Viele Entwickler setzten immer noch auf Direkt X 9.
Und ich kann keinen "Trend" sehen, dass sich das in naher Zukunft ändert.


----------



## KonterSchock (13. September 2011)

Raytracing wirds net so schnell geben, DX12 ab 2012 also ab win8 defintiv! ich selbst finde DX10 & DX11 immer noch Top ,die bringen immer was neues raus ohne das alt bewerte ausgereizt zu haben, das ist alles Politik und geld gemache aber was am ende echt raus kommt sind meist spar varianten, denkt bloß nicht das DX12 denn durchbroch bringt ,DX10 & DX11 wirds weiterhin geben und games die dadrauf bassieren auch, vor par jahren hat man alle 2/3 jahre die Gkarte gewächselt mittlerweile jedes jahr wenn man so will, die firmen haben erkannt das die leute das spiel ,jeder zeit mitspielen. Ob es MS oder Apple oder die hardware hersteller es geht nur ums geld Obs sinnn macht steht meistens auf blatt zwei. es gab sovieles was neu rausgebracht wurde was am ende eh die bach unter ging.


----------



## IronAngel (13. September 2011)

Also ich kaufe mir nicht jedes Jahr eine neue Karte. Bei den ganzen Konsolenports auch ist das auch garnicht nötig. Win 8 werde ich mir warscheinlich auch nicht holen, win 7 hab ihch nur genommen weil ich ein 64 bit system brauchte. Wenn Win 8 sich im Desktop Bereich durchsetzen möchte, brauch es defenitiv ein neues Direct X, mit irgendwas müssen die Kunden ja gelockt werden.


----------



## Incredible Alk (13. September 2011)

Ja...und dann haben wir im Jahre 2012 Windows 8 mit DX12 und immer noch 95% der Spiele auf DX9 geschrieben weil die Konsolen die Entwicklung unweigerlich ausbremsen.


----------



## KonterSchock (13. September 2011)

Incredible Alk schrieb:


> Ja...und dann haben wir im Jahre 2012 Windows 8 mit DX12 und immer noch 95% der Spiele auf DX9 geschrieben weil die Konsolen die Entwicklung unweigerlich ausbremsen.


 so siehts aus!


----------



## winpoet88 (13. September 2011)

Incredible Alk schrieb:


> Ja...und dann haben wir im Jahre 2012 Windows 8 mit DX12 und immer noch 95% der Spiele auf DX9 geschrieben weil die Konsolen die Entwicklung unweigerlich ausbremsen.


 
Ganz genau....deshalb verstehe ich die Diskussionen um Direct X 12 nicht .....!

Greets Winpo8T


----------



## Superwip (13. September 2011)

Der Fortschritt muss weitergehen, unabhängig davon, ob die (meisten) Spiele mitziehen, alleine schon um die GPU Entwicklung auf einheitliche Bahnen zu lenken


----------



## Charlie Harper (13. September 2011)

Bringt aber alles nix, wenn die Entwickler auf Grund der Konsolen dazu gezwungen sind, deren Standard einzuhalten. Und der lautet nun mal DX9. Wenn überhaupt, wird es nur vereinzelt Spiele geben, die ein mögliches DX11.1 oder DX12 unterstützen. Solange keine neue Konsolengeneration kommt, fürchte Ich wird sich da nicht viel tun. Wir können ja froh sein, wenn bis 2013 alle bis dahin aktuellen Spiele mal DX11 unterstützen. 
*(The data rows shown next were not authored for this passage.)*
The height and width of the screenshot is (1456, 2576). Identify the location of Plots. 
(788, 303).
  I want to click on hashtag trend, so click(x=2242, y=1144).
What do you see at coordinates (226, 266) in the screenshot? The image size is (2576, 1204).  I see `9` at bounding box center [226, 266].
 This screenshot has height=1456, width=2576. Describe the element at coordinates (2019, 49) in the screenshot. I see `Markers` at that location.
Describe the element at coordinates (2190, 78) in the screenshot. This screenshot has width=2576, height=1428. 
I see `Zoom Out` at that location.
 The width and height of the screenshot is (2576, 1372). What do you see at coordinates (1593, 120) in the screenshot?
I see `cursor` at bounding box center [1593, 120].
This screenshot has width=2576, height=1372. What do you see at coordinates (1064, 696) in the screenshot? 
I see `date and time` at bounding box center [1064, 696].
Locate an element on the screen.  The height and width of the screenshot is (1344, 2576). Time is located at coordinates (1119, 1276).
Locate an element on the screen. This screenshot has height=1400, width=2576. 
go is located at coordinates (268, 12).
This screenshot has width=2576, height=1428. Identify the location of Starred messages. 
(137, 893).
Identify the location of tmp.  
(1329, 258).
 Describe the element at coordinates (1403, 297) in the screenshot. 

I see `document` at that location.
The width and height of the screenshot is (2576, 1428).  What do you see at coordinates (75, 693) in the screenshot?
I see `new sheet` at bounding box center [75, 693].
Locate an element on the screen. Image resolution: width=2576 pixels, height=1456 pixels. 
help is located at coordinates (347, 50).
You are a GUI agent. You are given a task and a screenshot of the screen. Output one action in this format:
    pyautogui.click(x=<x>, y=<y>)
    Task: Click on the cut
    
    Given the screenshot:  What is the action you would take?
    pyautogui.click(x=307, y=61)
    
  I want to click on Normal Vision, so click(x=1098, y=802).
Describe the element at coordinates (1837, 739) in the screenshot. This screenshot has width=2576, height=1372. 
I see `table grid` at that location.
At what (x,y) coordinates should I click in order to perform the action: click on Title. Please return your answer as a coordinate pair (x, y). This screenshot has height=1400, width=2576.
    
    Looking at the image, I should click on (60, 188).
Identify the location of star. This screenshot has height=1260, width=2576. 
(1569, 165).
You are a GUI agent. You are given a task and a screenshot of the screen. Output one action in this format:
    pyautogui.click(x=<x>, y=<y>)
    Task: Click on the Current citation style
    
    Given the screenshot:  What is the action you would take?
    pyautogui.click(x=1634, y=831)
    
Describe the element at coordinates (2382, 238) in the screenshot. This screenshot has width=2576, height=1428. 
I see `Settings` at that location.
Neuerungen, Innovationen gibt es ja zu Genüge, aber wenn die Konsolen den gemeinsamen Nenner bilden, hat man nichts davon.


----------



## Abufaso (13. September 2011)

Ihr diskutiert hier schon über DX12 und Win 8, während (leider) ein Großteil der Leute immer noch mit Win XP und DX9 durch die Gegend gurkt..


----------



## lukas93h (13. September 2011)

Pff... DirectX 12 schön und gut... was soll man damit anfangen, wenn diese ****** Konsolen damit nix anfangen können und solang das der Fall ist wird für PC nichts gescheites in der Richtung kommen, denn Gute Entwickler setzen ja nur auf Konsole. STALKER 3: Geile Grafik, stürtzt aber bei jeder Aktion ab. Toll.


----------



## Rollora (13. September 2011)

Abufaso schrieb:


> Ihr diskutiert hier schon über DX12 und Win 8, während (leider) ein Großteil der Leute immer noch mit Win XP und DX9 durch die Gegend gurkt..


 Daran ist nichts auszusetzen: für viele ist XP immer noch ausreichendoder gar besser, es gibt immer noch viele Anwendungen und Hardware, die auf Vista, Win7 nicht sorgenfrei oder gar laufen.

BTW: die Frage üb DX11.1 oder 12 scheint indes geklärt:

Windows 8: Neue Infos zu Systemanforderungen, DirectX 11.1, Metro und mehr - Jetzt mit Hands-on-Video - microsoft, windows 8, directx 12



lukas93h schrieb:


> Pff... DirectX 12 schön und gut... was soll man  damit anfangen, wenn diese ****** Konsolen damit nix anfangen können und  solang das der Fall ist wird für PC nichts gescheites in der Richtung  kommen, denn Gute Entwickler setzen ja nur auf Konsole. STALKER 3: Geile  Grafik, stürtzt aber bei jeder Aktion ab. Toll.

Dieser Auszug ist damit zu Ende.